The drive home seemed longer than the drive there. We both were quiet and our conversation was limited to discuss-ing the radio station and Jack pointing to a few landmarks as we passed by. It was the first time since I met him that there was any uncomfortable silence.
I could hear the music blaring and people having fun at the outdoor poolside bar, as we passed through the open air lobby. “Do you want to go have a drink?” I wanted to change the mood, but wasn’t sure how to do it.
“I have to get up early in the morning, the guys and I are taking a day trip over to the island of Paui for an all day fishing trip. Our flight leaves at 7am.” His voice was distant and my heart sank at his response.
He was ending our fling. I knew what it was when it started, but we had so much fun and chemistry, I let myself get lost in it. I couldn’t let him see me get upset.

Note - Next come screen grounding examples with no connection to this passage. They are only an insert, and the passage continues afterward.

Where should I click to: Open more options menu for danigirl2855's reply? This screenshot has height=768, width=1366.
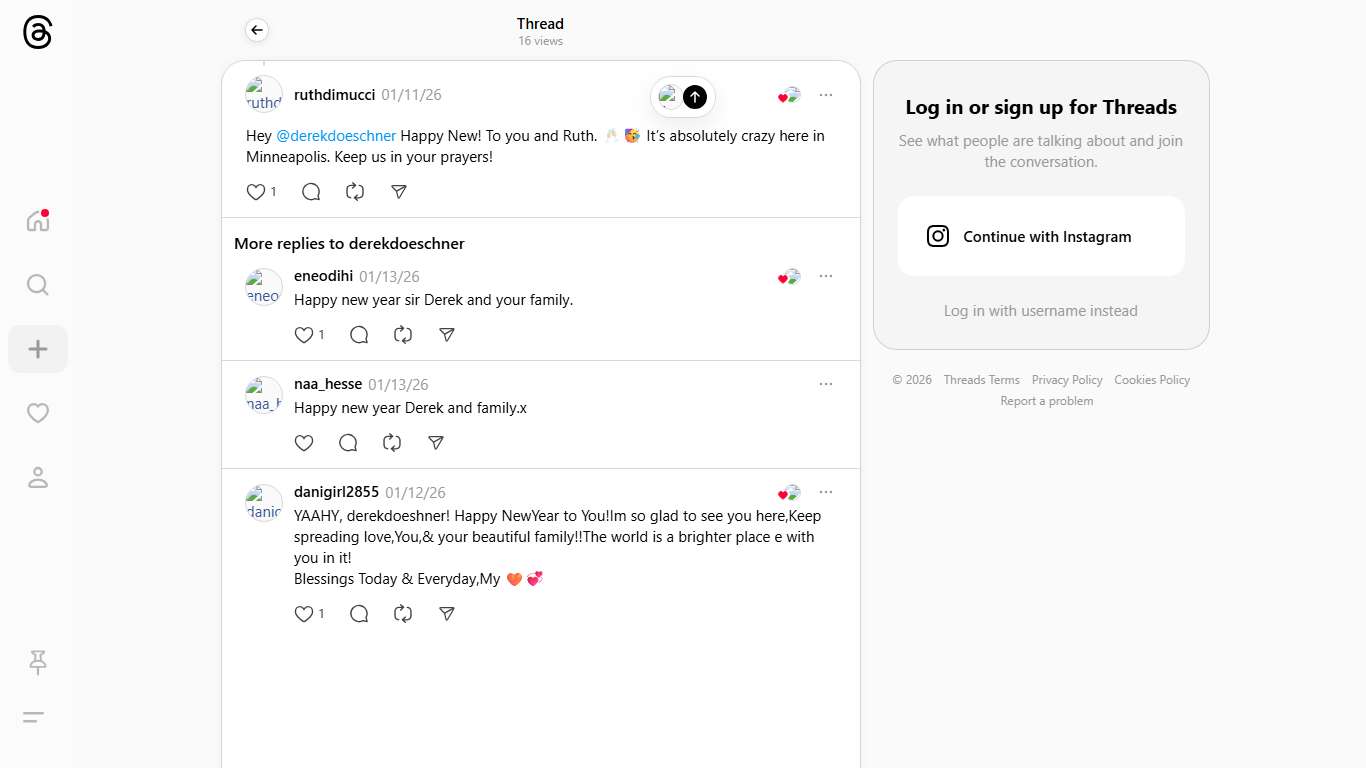[825, 492]
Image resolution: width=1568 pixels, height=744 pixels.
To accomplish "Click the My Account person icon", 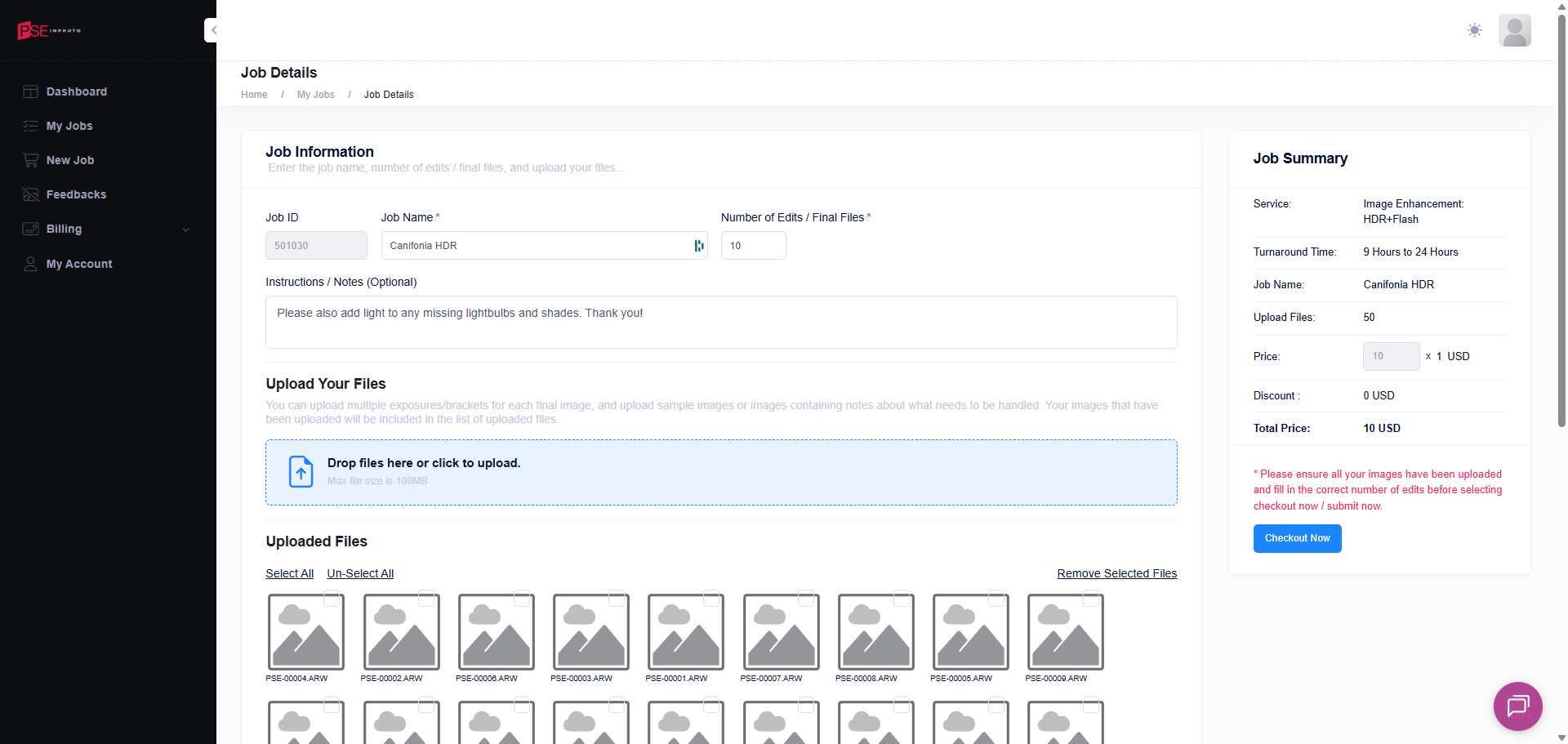I will point(31,264).
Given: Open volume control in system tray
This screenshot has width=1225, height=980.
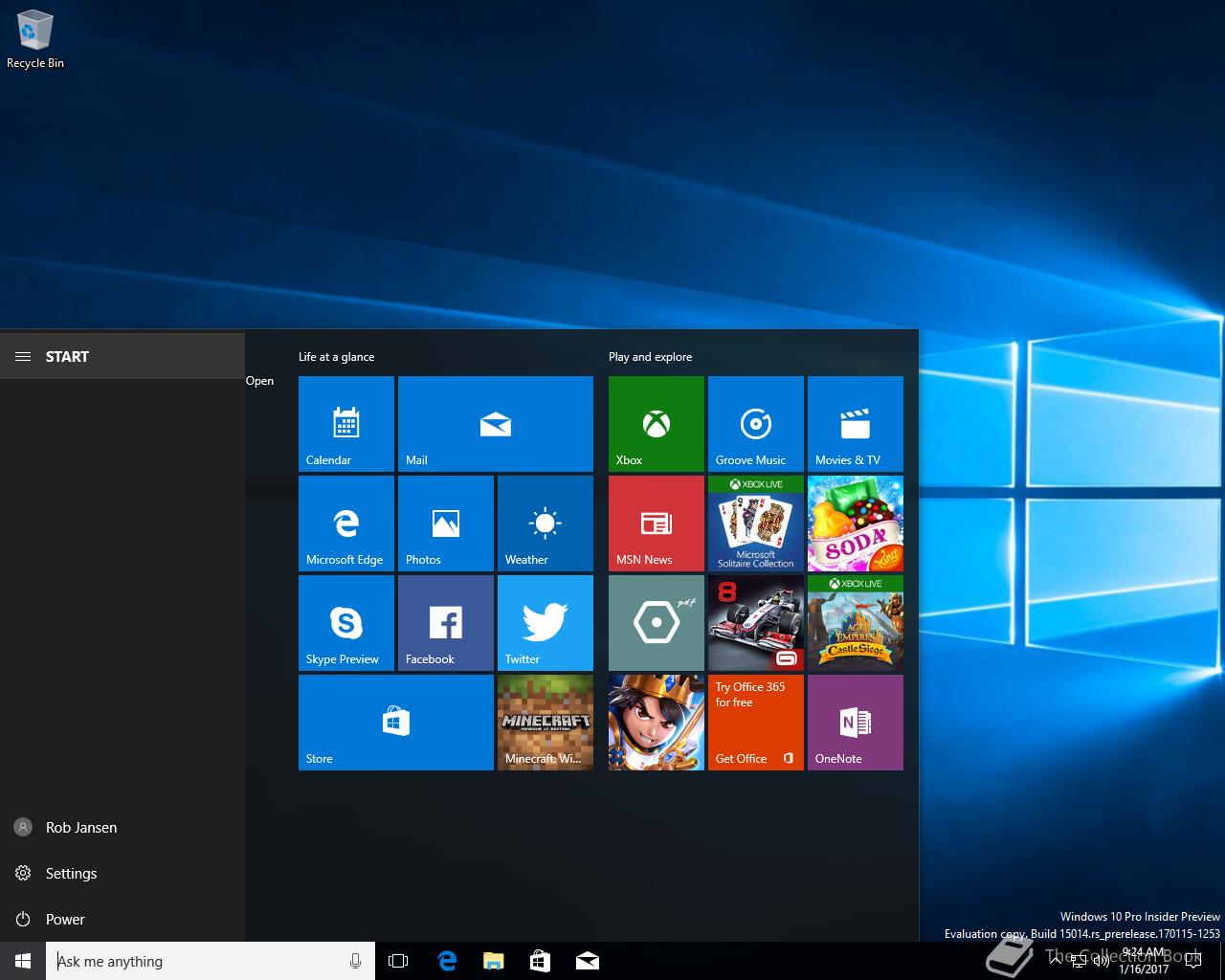Looking at the screenshot, I should [x=1101, y=963].
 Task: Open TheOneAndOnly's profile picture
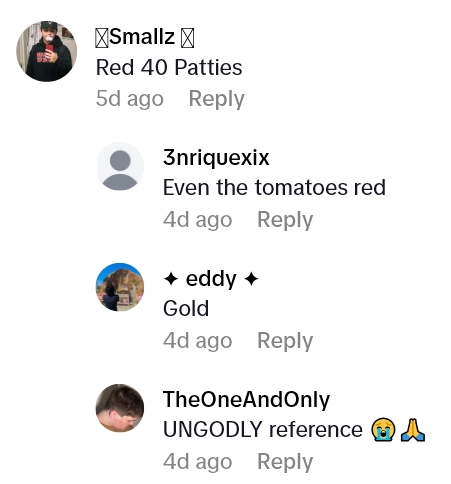point(120,408)
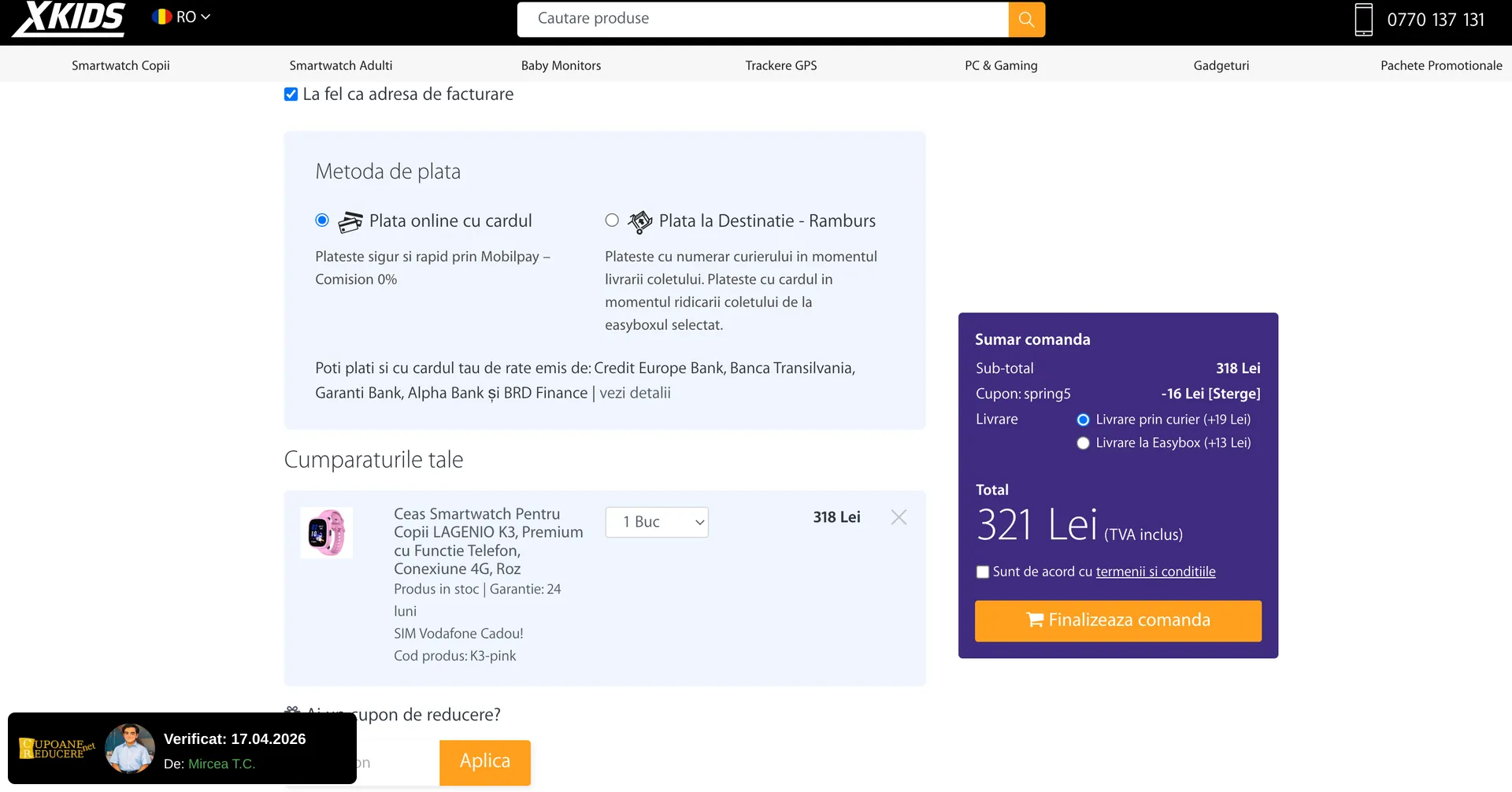Click the Romanian flag icon
1512x792 pixels.
(x=162, y=17)
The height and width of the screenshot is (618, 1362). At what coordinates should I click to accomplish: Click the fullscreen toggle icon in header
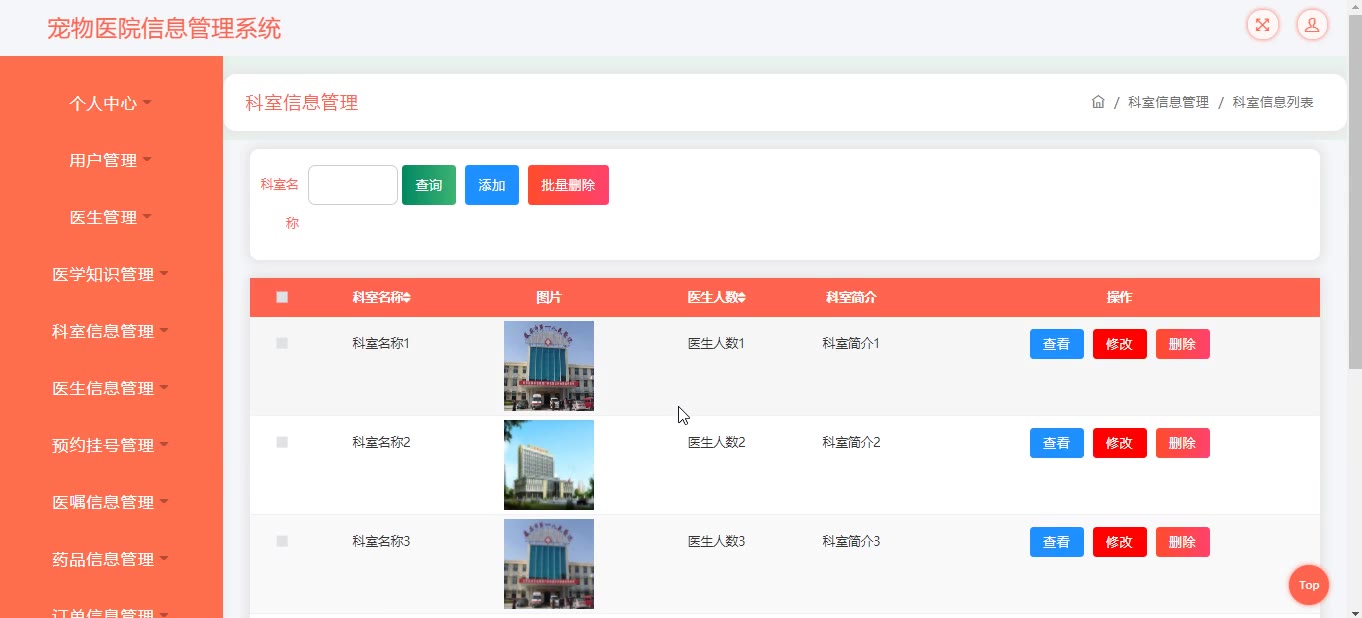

“That sounds like fun.” I did my best perky and carefree impression.
Jack walked me to my room, and I tried to hide my disappointment. He kissed me and watched the door close before leaving. It was the first time since I met him that we didn’t make any plans to see each other again. Inside my room, I didn’t cry, although I was sad. Sienna was right, I had started to have feelings for Jack and needed to be careful and see it for what it was, a rebound fling.
Chapter 7
I woke to the phone ringing the next morning. The hotel manager had heard about Sienna and I singing at the bar a few nights ago and wanted to know if we would fill in for the lead singer at the resort’s nightly themed party. The band’s lead singer had come down with the flu and the backup they usually used was in Maui working a wedding that night. I wasn’t really in the mood to sing, but the manager’s desperation made me feel guilty knowing that I could help him. Plus, technically, the hotel was my employer, and it wouldn’t look good if anyone heard that I refused to help out with a singing gig, when I was available. I reluctantly agreed and told him that we would come down and rehearse later in the afternoon with the band.
Sienna was in surprisingly good shape that morning and seemed genuinely excited about our gig when I told her about it. We decided to spend the day at the beach before our rehearsal. We both put on our bikinis and sarongs, big floppy hats and filled out straw bags with tabloid magazines and ipods.
The beach was quiet and we found two loungers near a straw hut.
We positioned our chairs to face the sun and both tilted our chairs back to lie on our backs.
“What happened with you and Jack, I was surprised to find you in our room when I came in this morning?”
“He said he had to get up early for a fishing trip to an outer island this morning.” I wanted to hide the disappointed in my voice, but Sienna knew me too well.
“Oh. I didn’t think that man was going to let you out from underneath him the whole week. You okay?”
“Yeah, I’m fine. I guess I just assumed it was going to last the whole week too, but I think the fling has flung and we are done.” I tried my best at casual.
“Well, whatever it was it seemed to work, you didn’t spend the first few days of our honeymoon talking about that ass**le Michael at least.” Sienna smiled at me.
She was right. I barely even thought about Michael the last few days, un-less I was comparing him to Jack and he was landing on the light side of the scale. I’m sure she had expected me to be sad and re-miniscent about my years with Michael on our trip, after all we were on the honeymoon that I had planned to spend with Michael.